▶ _Text extract_
************
The most conceptually intriguing, and the most computationally

intractable solution concept for cooperative games is the `stable

set'. A stable set, has two features: no allocation in the set

dominates another; each allocation outside the set is dominated by an

allocation in the set. For pillage games with three agents under a few

additional conditions, we have determined when stable sets exist, that

they are unique and contain no more than 15 allocations, and how to

determine them for a given power function.

In this research, we first formally represent the mathematical

knowledge developed in Jordan's and our work using sTeX, a

mathematical knowledge management tool. This allows, e.g., automatic

identification of how various results depend on each other.

We then use two modern automated theorem provers (ATPs), Isabelle and

Theorema, to formally prove these results. Theorem proving is a hard

task and if not provided with domain specific knowledge ATPs have to

search through big search spaces in order to find proofs. To increase

their reasoning power, we shall seek to identify recurring patterns in

proofs, and extract proof tactics, reducing the interactions necessary

to prove the theorems interactively. As important results in pillage

games can be summarised in pseudo-algorithms, containing both

computational and non-computational steps, we shall study such

pseudo-algorithms, seeking to push them towards the much more

efficient computational steps. Finally, we shall use the identified

proof tactics to help the ATPs prove new results in order evaluate

their true value.
************
▶ _Records shown_
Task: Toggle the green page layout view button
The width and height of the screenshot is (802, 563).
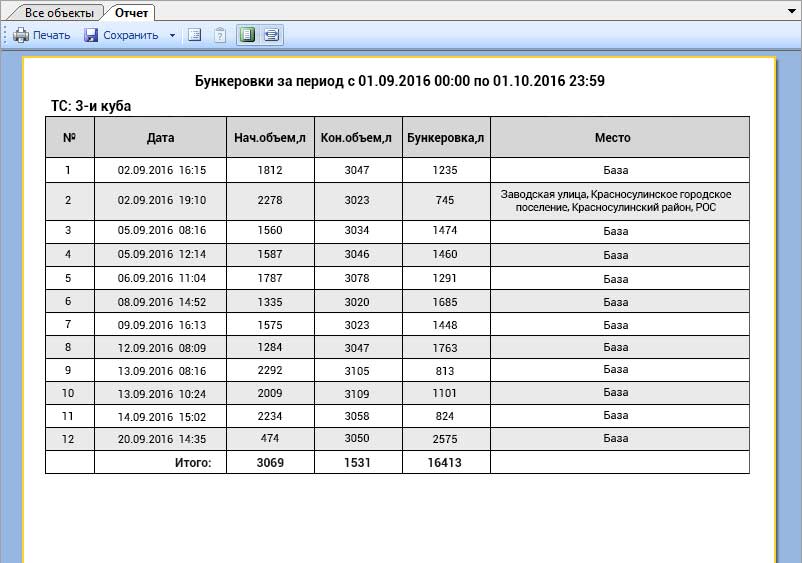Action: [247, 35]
************
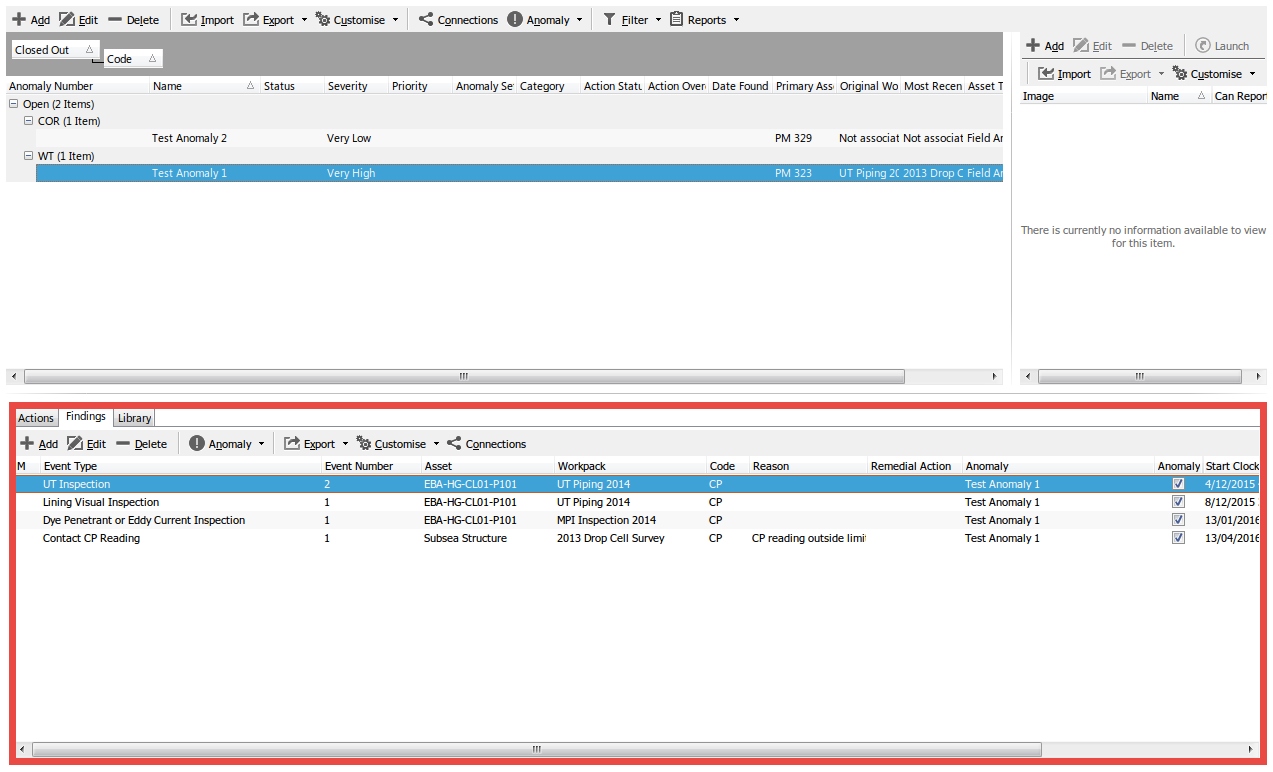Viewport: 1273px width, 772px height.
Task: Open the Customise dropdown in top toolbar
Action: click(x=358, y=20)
************
▶ _Task brief_
According to the text on stable sets in pillage games, which two automated theorem provers are used to formally prove the results?

▶ _Task solution_
Isabelle and Theorema.